Langsung ke konten utama

Review Buku Satu Islam Ragam Epistemologi




Woks

Membaca buku karya Dr. Aksin Wijaya (sekarang guru besar IAIN Ponorogo) akan membuka ruang berpikir kita mengenai Islam. Buku ini tergolong berani dan transformatif. Dr. Aksin sebagai penulis tidak merasa canggung untuk memberikan wacana baru seputar epistemologi Islam sebagai agama dan ilmu di tengah para pemikir besar klasik sampai modern.

Ya buku ini berbicara banyak hal seputar epistemologi Islam apakah ada atau justru hanya bagian tak terpisahkan dari tradisi filsafat dan Barat. Buku ini terdiri dari 8 bab yang membahas epistemologi sejak periode awal di masa klasik Islam sampai dengan tawaran penulis tentang logika dalam berpikir agama. Buku ini sebenarnya merupakan proposal penelitian kompetitif kolaboratif beliau bersama Dr. Rodli Makmun, Dr. Miftahul Huda dan Dr. Anis Thaha. Akan tetapi karena di tengah perjalanan terjadi kendala maka penelitian tersebut terpaksa dihentikan dan dijadikan karya individu.

Dr. Aksin merasa di ranah epistemologi, Islam justru masih merapal dan perlu inovasi dalam berpikir. Dalam tatanan praktis cara berpikir tersebut sangat diperlukan, oleh karenanya Dr. Aksin menawarkan cara berpikir epistemologi Islam antroposentris transformatif. Epistemologi yang Dr. Aksin tawarkan tentu berbeda dan masih berpijak dari pendahulunya seperti: epistemologi peripatetik emanasionis Al Kindi, Al Farabi, Ibnu Sina, keraguan sufistik Imam Ghazali, peripatetik teleologis Ibnu Rusyd, iluminasi Suhrawardi, transendental Mulla Sadra, iluminasi transenden Mehdi Ha'iri Yazdi, sekularisasi Islam Nurcholish Madjid, Islamisasi pengetahuan Naquib Al Attas, pengilmuan Islam Kuntowidjoyo, pribumisasi Islam Gus Dur, jaring laba-laba keilmuan Amin Abdullah dan pohon keilmuan Imam Suprayogo.

Menurut Dr. Aksin kita meyakini bahwa Islam adalah agama tunggal yang lahir dari sang Maha Tunggal. Akan tetapi ketika masuk ke dalam ranah pemahaman manusia, Islam menjadi beragam.

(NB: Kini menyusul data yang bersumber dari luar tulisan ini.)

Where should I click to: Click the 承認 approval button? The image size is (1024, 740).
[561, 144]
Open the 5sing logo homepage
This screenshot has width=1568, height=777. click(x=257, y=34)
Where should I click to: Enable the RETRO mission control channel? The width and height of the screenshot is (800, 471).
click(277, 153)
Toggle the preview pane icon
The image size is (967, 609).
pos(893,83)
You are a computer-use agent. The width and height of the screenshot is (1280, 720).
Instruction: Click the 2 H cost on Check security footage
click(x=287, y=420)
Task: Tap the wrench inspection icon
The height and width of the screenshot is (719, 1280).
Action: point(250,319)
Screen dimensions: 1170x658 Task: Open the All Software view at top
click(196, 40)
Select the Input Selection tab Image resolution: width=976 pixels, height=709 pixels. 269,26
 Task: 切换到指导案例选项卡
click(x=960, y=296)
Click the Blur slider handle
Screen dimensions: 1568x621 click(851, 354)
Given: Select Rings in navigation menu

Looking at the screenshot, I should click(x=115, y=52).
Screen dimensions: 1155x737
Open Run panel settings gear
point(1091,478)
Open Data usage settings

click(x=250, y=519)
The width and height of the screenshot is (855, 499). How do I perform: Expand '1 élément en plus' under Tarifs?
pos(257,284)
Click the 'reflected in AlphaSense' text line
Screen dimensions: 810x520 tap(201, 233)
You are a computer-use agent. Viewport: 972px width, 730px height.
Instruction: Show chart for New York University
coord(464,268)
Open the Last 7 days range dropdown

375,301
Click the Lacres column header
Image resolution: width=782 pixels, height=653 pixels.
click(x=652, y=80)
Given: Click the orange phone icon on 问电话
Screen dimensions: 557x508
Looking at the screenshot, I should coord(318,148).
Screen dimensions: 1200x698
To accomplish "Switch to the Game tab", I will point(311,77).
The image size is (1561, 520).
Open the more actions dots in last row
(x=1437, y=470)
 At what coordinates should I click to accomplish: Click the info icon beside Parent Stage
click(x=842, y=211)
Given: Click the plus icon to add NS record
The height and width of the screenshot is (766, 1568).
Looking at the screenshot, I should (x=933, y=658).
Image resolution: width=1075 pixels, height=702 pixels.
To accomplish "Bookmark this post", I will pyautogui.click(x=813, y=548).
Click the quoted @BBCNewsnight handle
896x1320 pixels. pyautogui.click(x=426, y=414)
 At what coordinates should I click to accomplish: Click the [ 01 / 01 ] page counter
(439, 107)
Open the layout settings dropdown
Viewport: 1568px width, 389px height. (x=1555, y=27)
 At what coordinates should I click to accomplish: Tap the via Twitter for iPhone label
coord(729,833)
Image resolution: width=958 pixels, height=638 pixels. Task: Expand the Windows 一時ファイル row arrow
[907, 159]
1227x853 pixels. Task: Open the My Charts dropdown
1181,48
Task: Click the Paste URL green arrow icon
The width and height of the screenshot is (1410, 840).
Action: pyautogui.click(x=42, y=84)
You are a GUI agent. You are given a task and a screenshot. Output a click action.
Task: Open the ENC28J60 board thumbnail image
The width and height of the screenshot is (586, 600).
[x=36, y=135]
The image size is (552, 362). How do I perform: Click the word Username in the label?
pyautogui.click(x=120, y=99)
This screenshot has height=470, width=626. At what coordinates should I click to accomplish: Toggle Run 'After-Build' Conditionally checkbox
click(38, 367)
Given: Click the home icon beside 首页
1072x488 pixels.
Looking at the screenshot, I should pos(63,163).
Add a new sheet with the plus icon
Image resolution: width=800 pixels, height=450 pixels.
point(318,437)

Pada bagian inilah Islam terpilah menjadi Islam ideal dan Islam historis. Islam ideal tentu hanya dalam pandangan Tuhan dan nabinya, sedangkan Islam historis justru merasuk ke setiap tradisi budaya manusia. Maka Islam historis ini lebih bersifat realistis, relatif, partikular, terikat ruang waktu dan pastinya dalam genggaman manusia. Dari Islam historis inilah pada akhirnya melahirkan beragam epistemologi yang menjadi dasar sekaligus membentuk watak khas.

Dr. Aksin mengawali tulisan ini dengan menyuguhkan ragam epistemologi yang sudah diformulasikan oleh kalangan cendekiawan Muslim sejak Al Kindi, Al Farabi, Ibnu Sina hingga Nurcholish Madjid dan Imam Suprayogo. Dr. Aksin menginginkan adanya upaya untuk menggali eksistensi epistemologi Islam seperti pendahulunya di tengah gejolak imperialisme epistemologi (Sardar, 1998). Maka Dr. Aksin menyuguhkan respon para ahli tersebut dalam upaya menerjemahkan epistemologi Islam yang sesungguhnya. Karena bagaimanapun juga epistemologi adalah cara penggalian pengetahuan yang melahirkan paradigma.

Di ranah praktis karena epistemologi juga dikembangkan dalam perguruan tinggi Islam, Dr. Aksin tidak segan mengkritik salah satunya soal pohon keilmuan Imam Suprayogo. Dr. Aksin menuliskan, "paparan argumentasi integrasi keilmuan yang ditawarkan Imam Suprayogo itu terlihat rancu. Di satu sisi menolak dibuatnya disiplin keilmuan Islam yang terpisah dari ilmu umum dan menjadikan al Qur'an sebagai sumber utama akan tetapi di sisi yang lain ia masih menggunakan pemilihan fardhu kifayah dan fardhu ain bagi pencari ilmu umum dan agama seperti nalar dikotomi ilmu ala Imam Ghazali" (hlm, 322).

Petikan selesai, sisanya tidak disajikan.